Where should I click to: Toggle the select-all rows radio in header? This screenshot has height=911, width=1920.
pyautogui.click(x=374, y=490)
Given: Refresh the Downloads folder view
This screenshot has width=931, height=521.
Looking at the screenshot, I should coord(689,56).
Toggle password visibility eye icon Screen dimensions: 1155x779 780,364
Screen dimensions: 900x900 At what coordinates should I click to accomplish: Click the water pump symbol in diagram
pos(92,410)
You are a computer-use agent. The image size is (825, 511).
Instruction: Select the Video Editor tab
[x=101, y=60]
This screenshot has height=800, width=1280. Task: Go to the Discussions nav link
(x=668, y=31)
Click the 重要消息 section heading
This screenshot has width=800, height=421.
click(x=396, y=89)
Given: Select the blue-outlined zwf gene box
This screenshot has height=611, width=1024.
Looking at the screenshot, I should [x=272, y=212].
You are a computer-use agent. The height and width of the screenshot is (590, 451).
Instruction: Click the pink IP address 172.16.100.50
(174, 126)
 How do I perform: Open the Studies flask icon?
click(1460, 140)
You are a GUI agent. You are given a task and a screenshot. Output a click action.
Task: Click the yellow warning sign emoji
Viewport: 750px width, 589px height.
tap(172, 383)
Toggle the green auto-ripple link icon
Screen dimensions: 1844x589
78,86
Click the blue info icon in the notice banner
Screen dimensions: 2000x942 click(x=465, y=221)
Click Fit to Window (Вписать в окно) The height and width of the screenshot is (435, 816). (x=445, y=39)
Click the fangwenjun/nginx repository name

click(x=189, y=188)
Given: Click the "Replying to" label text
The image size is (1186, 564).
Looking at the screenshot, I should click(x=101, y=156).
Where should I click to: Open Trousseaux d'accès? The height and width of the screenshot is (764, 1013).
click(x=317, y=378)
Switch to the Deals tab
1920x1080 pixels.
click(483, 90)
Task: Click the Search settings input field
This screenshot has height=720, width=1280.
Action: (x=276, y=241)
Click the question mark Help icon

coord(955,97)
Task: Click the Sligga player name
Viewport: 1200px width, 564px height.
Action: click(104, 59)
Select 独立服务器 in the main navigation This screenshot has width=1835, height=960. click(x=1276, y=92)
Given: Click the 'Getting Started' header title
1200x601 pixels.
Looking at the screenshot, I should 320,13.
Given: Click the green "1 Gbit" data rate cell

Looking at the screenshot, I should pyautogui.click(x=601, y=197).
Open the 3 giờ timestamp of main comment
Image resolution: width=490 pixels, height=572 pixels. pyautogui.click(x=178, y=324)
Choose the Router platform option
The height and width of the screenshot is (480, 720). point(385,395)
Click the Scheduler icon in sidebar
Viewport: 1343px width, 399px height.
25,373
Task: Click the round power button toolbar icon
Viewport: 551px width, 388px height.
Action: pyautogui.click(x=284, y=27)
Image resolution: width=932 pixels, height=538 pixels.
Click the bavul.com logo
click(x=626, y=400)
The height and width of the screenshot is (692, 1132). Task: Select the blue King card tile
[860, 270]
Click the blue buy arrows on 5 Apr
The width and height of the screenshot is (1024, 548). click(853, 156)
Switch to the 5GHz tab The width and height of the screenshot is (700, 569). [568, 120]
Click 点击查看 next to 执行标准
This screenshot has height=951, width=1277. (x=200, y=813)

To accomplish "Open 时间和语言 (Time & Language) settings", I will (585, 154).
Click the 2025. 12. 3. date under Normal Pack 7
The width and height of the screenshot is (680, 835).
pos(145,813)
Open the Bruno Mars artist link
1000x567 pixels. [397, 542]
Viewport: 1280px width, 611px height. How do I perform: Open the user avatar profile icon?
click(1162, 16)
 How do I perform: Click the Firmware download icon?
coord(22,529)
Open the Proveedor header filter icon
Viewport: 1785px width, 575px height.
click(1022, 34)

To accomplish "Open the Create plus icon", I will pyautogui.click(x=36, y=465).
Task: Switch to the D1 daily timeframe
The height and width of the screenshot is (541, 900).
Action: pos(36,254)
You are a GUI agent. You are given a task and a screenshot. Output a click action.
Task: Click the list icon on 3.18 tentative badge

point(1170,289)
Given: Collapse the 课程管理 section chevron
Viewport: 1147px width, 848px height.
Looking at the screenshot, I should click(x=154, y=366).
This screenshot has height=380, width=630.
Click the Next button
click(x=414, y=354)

+===+

- WHAT YOU WILL DO:
Every line of the listing above that contains "Switch" is to be copied.

- SOLUTION TO THE EXERCISE:
Switch to the Deals tab
Switch to the 5GHz tab The width and height of the screenshot is (700, 569). [568, 120]
Task: Switch to the D1 daily timeframe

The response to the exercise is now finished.